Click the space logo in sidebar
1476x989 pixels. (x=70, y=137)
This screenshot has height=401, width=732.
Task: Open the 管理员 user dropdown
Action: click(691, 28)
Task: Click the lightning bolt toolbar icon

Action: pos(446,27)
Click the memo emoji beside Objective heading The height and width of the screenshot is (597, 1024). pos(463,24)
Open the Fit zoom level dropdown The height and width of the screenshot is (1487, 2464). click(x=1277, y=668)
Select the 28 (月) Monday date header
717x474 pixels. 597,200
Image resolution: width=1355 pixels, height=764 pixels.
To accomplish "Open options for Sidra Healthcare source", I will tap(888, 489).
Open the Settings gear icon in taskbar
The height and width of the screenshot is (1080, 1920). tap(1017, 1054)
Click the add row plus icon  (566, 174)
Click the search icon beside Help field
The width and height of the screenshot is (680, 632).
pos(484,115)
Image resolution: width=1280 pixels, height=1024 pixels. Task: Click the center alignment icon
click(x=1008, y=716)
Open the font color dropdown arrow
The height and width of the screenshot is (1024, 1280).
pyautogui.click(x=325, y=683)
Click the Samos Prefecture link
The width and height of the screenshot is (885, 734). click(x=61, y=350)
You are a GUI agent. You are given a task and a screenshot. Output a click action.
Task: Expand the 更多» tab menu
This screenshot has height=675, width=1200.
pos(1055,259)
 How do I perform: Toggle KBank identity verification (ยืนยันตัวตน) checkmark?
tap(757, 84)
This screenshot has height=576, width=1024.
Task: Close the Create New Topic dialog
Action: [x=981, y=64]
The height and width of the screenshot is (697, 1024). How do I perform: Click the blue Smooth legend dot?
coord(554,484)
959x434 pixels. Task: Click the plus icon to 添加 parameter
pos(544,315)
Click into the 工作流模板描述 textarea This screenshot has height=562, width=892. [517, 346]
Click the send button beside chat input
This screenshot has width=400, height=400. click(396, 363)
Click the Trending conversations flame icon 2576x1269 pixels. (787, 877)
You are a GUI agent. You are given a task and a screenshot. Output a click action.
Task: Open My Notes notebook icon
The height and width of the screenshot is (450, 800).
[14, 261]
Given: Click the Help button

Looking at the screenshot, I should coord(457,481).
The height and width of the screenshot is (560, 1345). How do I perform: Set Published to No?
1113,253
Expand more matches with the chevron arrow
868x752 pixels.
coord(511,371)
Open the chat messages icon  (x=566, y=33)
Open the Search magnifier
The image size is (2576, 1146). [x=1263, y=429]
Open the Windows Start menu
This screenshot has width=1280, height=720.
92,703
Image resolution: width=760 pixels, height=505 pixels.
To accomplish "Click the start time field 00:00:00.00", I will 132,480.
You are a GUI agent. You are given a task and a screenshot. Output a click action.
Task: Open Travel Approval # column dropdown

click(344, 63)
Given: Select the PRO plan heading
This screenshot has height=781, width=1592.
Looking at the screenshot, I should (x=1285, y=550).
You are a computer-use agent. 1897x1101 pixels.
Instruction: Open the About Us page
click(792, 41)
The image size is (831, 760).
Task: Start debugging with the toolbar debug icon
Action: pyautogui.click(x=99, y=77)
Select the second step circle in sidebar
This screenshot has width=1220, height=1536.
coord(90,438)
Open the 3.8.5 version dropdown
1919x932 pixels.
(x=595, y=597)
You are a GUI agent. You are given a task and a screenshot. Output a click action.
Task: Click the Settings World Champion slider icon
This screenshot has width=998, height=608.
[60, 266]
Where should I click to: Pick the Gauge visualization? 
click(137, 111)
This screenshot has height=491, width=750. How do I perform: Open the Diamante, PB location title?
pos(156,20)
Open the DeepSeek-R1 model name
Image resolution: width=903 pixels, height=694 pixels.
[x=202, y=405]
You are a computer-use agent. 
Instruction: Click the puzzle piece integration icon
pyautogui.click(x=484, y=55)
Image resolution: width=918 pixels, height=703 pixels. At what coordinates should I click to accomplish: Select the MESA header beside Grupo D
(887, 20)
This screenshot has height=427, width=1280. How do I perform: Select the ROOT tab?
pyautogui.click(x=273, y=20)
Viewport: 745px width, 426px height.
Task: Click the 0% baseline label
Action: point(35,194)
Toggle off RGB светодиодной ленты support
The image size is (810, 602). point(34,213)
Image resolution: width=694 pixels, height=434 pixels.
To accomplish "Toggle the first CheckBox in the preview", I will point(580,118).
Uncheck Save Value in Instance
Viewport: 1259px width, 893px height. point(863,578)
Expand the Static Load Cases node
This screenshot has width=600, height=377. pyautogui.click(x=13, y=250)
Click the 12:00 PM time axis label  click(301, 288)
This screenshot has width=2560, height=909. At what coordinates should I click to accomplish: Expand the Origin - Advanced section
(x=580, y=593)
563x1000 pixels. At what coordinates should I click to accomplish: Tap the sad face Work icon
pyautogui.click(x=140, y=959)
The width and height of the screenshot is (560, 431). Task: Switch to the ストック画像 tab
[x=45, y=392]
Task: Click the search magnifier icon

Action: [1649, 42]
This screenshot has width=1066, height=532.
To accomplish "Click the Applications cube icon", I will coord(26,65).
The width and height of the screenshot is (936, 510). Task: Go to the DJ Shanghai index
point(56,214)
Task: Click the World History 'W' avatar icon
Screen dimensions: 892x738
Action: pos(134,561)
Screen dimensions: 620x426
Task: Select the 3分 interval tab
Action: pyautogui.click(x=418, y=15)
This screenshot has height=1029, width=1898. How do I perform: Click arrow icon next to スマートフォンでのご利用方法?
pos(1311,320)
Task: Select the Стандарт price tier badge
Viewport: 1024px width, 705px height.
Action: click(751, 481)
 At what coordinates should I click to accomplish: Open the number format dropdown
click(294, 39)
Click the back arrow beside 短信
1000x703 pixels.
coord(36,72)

What is required: Output all entries exactly as given above.

Exercise result:
Click the space logo in sidebar
1476x989 pixels. (x=70, y=137)
This screenshot has height=401, width=732.
Task: Open the 管理员 user dropdown
Action: click(691, 28)
Task: Click the lightning bolt toolbar icon

Action: pos(446,27)
Click the memo emoji beside Objective heading The height and width of the screenshot is (597, 1024). pos(463,24)
Open the Fit zoom level dropdown The height and width of the screenshot is (1487, 2464). click(x=1277, y=668)
Select the 28 (月) Monday date header
717x474 pixels. 597,200
Image resolution: width=1355 pixels, height=764 pixels.
To accomplish "Open options for Sidra Healthcare source", I will tap(888, 489).
Open the Settings gear icon in taskbar
The height and width of the screenshot is (1080, 1920). tap(1017, 1054)
Click the add row plus icon  (566, 174)
Click the search icon beside Help field
The width and height of the screenshot is (680, 632).
pos(484,115)
Image resolution: width=1280 pixels, height=1024 pixels. Task: Click the center alignment icon
click(x=1008, y=716)
Open the font color dropdown arrow
The height and width of the screenshot is (1024, 1280).
pyautogui.click(x=325, y=683)
Click the Samos Prefecture link
The width and height of the screenshot is (885, 734). click(x=61, y=350)
You are a GUI agent. You are given a task and a screenshot. Output a click action.
Task: Expand the 更多» tab menu
This screenshot has height=675, width=1200.
pos(1055,259)
 How do I perform: Toggle KBank identity verification (ยืนยันตัวตน) checkmark?
tap(757, 84)
This screenshot has height=576, width=1024.
Task: Close the Create New Topic dialog
Action: [x=981, y=64]
The height and width of the screenshot is (697, 1024). How do I perform: Click the blue Smooth legend dot?
coord(554,484)
959x434 pixels. Task: Click the plus icon to 添加 parameter
pos(544,315)
Click into the 工作流模板描述 textarea This screenshot has height=562, width=892. [517, 346]
Click the send button beside chat input
This screenshot has width=400, height=400. click(396, 363)
Click the Trending conversations flame icon 2576x1269 pixels. (787, 877)
You are a GUI agent. You are given a task and a screenshot. Output a click action.
Task: Open My Notes notebook icon
The height and width of the screenshot is (450, 800).
[14, 261]
Given: Click the Help button

Looking at the screenshot, I should coord(457,481).
The height and width of the screenshot is (560, 1345). How do I perform: Set Published to No?
1113,253
Expand more matches with the chevron arrow
868x752 pixels.
coord(511,371)
Open the chat messages icon  (x=566, y=33)
Open the Search magnifier
The image size is (2576, 1146). [x=1263, y=429]
Open the Windows Start menu
This screenshot has width=1280, height=720.
92,703
Image resolution: width=760 pixels, height=505 pixels.
To accomplish "Click the start time field 00:00:00.00", I will 132,480.
You are a GUI agent. You are given a task and a screenshot. Output a click action.
Task: Open Travel Approval # column dropdown

click(344, 63)
Given: Select the PRO plan heading
This screenshot has height=781, width=1592.
Looking at the screenshot, I should (x=1285, y=550).
You are a computer-use agent. 1897x1101 pixels.
Instruction: Open the About Us page
click(792, 41)
The image size is (831, 760).
Task: Start debugging with the toolbar debug icon
Action: pyautogui.click(x=99, y=77)
Select the second step circle in sidebar
This screenshot has width=1220, height=1536.
coord(90,438)
Open the 3.8.5 version dropdown
1919x932 pixels.
(x=595, y=597)
You are a GUI agent. You are given a task and a screenshot. Output a click action.
Task: Click the Settings World Champion slider icon
This screenshot has width=998, height=608.
[60, 266]
Where should I click to: Pick the Gauge visualization? 
click(137, 111)
This screenshot has height=491, width=750. How do I perform: Open the Diamante, PB location title?
pos(156,20)
Open the DeepSeek-R1 model name
Image resolution: width=903 pixels, height=694 pixels.
[x=202, y=405]
You are a computer-use agent. 
Instruction: Click the puzzle piece integration icon
pyautogui.click(x=484, y=55)
Image resolution: width=918 pixels, height=703 pixels. At what coordinates should I click to accomplish: Select the MESA header beside Grupo D
(887, 20)
This screenshot has height=427, width=1280. How do I perform: Select the ROOT tab?
pyautogui.click(x=273, y=20)
Viewport: 745px width, 426px height.
Task: Click the 0% baseline label
Action: point(35,194)
Toggle off RGB светодиодной ленты support
The image size is (810, 602). point(34,213)
Image resolution: width=694 pixels, height=434 pixels.
To accomplish "Toggle the first CheckBox in the preview", I will point(580,118).
Uncheck Save Value in Instance
Viewport: 1259px width, 893px height. point(863,578)
Expand the Static Load Cases node
This screenshot has width=600, height=377. pyautogui.click(x=13, y=250)
Click the 12:00 PM time axis label  click(301, 288)
This screenshot has width=2560, height=909. At what coordinates should I click to accomplish: Expand the Origin - Advanced section
(x=580, y=593)
563x1000 pixels. At what coordinates should I click to accomplish: Tap the sad face Work icon
pyautogui.click(x=140, y=959)
The width and height of the screenshot is (560, 431). Task: Switch to the ストック画像 tab
[x=45, y=392]
Task: Click the search magnifier icon

Action: [1649, 42]
This screenshot has width=1066, height=532.
To accomplish "Click the Applications cube icon", I will coord(26,65).
The width and height of the screenshot is (936, 510). Task: Go to the DJ Shanghai index
point(56,214)
Task: Click the World History 'W' avatar icon
Screen dimensions: 892x738
Action: pos(134,561)
Screen dimensions: 620x426
Task: Select the 3分 interval tab
Action: pyautogui.click(x=418, y=15)
This screenshot has height=1029, width=1898. How do I perform: Click arrow icon next to スマートフォンでのご利用方法?
pos(1311,320)
Task: Select the Стандарт price tier badge
Viewport: 1024px width, 705px height.
Action: click(751, 481)
 At what coordinates should I click to accomplish: Open the number format dropdown
click(294, 39)
Click the back arrow beside 短信
1000x703 pixels.
coord(36,72)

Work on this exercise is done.